*RECORDS SHOWN*.
------------

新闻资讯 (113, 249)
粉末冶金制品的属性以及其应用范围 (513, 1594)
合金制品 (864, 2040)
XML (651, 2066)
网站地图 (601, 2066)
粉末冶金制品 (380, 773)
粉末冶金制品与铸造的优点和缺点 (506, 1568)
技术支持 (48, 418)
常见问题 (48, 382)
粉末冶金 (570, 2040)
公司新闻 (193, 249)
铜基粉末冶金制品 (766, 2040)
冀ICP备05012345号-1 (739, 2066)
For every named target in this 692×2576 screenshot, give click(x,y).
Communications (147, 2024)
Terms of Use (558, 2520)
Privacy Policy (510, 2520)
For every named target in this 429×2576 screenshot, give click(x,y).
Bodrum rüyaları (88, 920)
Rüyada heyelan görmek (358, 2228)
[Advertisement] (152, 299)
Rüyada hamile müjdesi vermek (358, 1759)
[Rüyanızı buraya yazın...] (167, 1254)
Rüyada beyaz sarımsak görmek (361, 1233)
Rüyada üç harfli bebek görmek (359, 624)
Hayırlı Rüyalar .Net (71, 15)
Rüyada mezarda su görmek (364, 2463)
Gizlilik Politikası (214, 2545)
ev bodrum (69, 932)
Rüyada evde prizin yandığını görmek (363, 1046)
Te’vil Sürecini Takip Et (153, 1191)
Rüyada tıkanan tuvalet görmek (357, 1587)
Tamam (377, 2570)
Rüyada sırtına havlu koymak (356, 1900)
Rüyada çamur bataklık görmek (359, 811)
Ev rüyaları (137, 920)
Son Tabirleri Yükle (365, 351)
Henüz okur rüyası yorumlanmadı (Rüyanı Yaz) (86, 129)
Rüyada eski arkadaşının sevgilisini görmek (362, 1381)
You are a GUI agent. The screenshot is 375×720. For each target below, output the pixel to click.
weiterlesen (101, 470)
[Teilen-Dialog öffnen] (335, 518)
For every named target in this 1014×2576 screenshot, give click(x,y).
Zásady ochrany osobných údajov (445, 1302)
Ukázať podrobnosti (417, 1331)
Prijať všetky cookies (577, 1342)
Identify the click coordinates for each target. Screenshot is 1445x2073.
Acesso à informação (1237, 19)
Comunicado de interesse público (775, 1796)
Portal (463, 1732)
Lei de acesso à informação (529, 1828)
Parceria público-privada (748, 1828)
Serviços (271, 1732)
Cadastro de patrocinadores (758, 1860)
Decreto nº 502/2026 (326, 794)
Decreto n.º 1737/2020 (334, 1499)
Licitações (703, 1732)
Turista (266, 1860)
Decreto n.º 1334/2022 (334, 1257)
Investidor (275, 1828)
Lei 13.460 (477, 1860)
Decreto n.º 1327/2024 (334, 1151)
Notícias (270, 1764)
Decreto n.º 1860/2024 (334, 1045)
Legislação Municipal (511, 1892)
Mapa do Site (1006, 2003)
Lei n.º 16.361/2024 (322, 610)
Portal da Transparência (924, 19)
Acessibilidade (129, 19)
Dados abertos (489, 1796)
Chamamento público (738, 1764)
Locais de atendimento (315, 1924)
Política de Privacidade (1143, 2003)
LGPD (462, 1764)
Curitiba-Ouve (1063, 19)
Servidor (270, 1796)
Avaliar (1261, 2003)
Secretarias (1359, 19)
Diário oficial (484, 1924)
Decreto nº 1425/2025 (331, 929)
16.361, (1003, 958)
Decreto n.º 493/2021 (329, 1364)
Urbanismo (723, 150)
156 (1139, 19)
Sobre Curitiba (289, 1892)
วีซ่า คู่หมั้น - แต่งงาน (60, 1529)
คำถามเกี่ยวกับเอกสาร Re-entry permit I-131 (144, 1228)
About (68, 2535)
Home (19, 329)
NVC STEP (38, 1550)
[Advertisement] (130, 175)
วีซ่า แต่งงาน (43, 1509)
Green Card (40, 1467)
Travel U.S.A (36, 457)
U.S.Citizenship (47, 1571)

------------

*CHALLENGE*. Render every row above as a numbered list, omitting any blank lines.

*EXERCISE RESULT*.
1. 新闻资讯 (113, 249)
2. 粉末冶金制品的属性以及其应用范围 (513, 1594)
3. 合金制品 (864, 2040)
4. XML (651, 2066)
5. 网站地图 (601, 2066)
6. 粉末冶金制品 (380, 773)
7. 粉末冶金制品与铸造的优点和缺点 (506, 1568)
8. 技术支持 (48, 418)
9. 常见问题 (48, 382)
10. 粉末冶金 (570, 2040)
11. 公司新闻 (193, 249)
12. 铜基粉末冶金制品 (766, 2040)
13. 冀ICP备05012345号-1 (739, 2066)
14. For every named target in this 692×2576 screenshot, give click(x,y).
15. Communications (147, 2024)
16. Terms of Use (558, 2520)
17. Privacy Policy (510, 2520)
18. For every named target in this 429×2576 screenshot, give click(x,y).
19. Bodrum rüyaları (88, 920)
20. Rüyada heyelan görmek (358, 2228)
21. [Advertisement] (152, 299)
22. Rüyada hamile müjdesi vermek (358, 1759)
23. [Rüyanızı buraya yazın...] (167, 1254)
24. Rüyada beyaz sarımsak görmek (361, 1233)
25. Rüyada üç harfli bebek görmek (359, 624)
26. Hayırlı Rüyalar .Net (71, 15)
27. Rüyada mezarda su görmek (364, 2463)
28. Gizlilik Politikası (214, 2545)
29. ev bodrum (69, 932)
30. Rüyada evde prizin yandığını görmek (363, 1046)
31. Te’vil Sürecini Takip Et (153, 1191)
32. Rüyada tıkanan tuvalet görmek (357, 1587)
33. Tamam (377, 2570)
34. Rüyada sırtına havlu koymak (356, 1900)
35. Rüyada çamur bataklık görmek (359, 811)
36. Ev rüyaları (137, 920)
37. Son Tabirleri Yükle (365, 351)
38. Henüz okur rüyası yorumlanmadı (Rüyanı Yaz) (86, 129)
39. Rüyada eski arkadaşının sevgilisini görmek (362, 1381)
40. You are a GUI agent. The screenshot is 375×720. For each target below, output the pixel to click.
41. weiterlesen (101, 470)
42. [Teilen-Dialog öffnen] (335, 518)
43. For every named target in this 1014×2576 screenshot, give click(x,y).
44. Zásady ochrany osobných údajov (445, 1302)
45. Ukázať podrobnosti (417, 1331)
46. Prijať všetky cookies (577, 1342)
47. Identify the click coordinates for each target. Screenshot is 1445x2073.
48. Acesso à informação (1237, 19)
49. Comunicado de interesse público (775, 1796)
50. Portal (463, 1732)
51. Lei de acesso à informação (529, 1828)
52. Parceria público-privada (748, 1828)
53. Serviços (271, 1732)
54. Cadastro de patrocinadores (758, 1860)
55. Decreto nº 502/2026 (326, 794)
56. Decreto n.º 1737/2020 (334, 1499)
57. Licitações (703, 1732)
58. Turista (266, 1860)
59. Decreto n.º 1334/2022 (334, 1257)
60. Investidor (275, 1828)
61. Lei 13.460 (477, 1860)
62. Decreto n.º 1327/2024 (334, 1151)
63. Notícias (270, 1764)
64. Decreto n.º 1860/2024 (334, 1045)
65. Legislação Municipal (511, 1892)
66. Mapa do Site (1006, 2003)
67. Lei n.º 16.361/2024 (322, 610)
68. Portal da Transparência (924, 19)
69. Acessibilidade (129, 19)
70. Dados abertos (489, 1796)
71. Chamamento público (738, 1764)
72. Locais de atendimento (315, 1924)
73. Política de Privacidade (1143, 2003)
74. LGPD (462, 1764)
75. Curitiba-Ouve (1063, 19)
76. Servidor (270, 1796)
77. Avaliar (1261, 2003)
78. Secretarias (1359, 19)
79. Diário oficial (484, 1924)
80. Decreto nº 1425/2025 (331, 929)
81. 16.361, (1003, 958)
82. Decreto n.º 493/2021 (329, 1364)
83. Urbanismo (723, 150)
84. 156 (1139, 19)
85. Sobre Curitiba (289, 1892)
86. วีซ่า คู่หมั้น - แต่งงาน (60, 1529)
87. คำถามเกี่ยวกับเอกสาร Re-entry permit I-131 (144, 1228)
88. About (68, 2535)
89. Home (19, 329)
90. NVC STEP (38, 1550)
91. [Advertisement] (130, 175)
92. วีซ่า แต่งงาน (43, 1509)
93. Green Card (40, 1467)
94. Travel U.S.A (36, 457)
95. U.S.Citizenship (47, 1571)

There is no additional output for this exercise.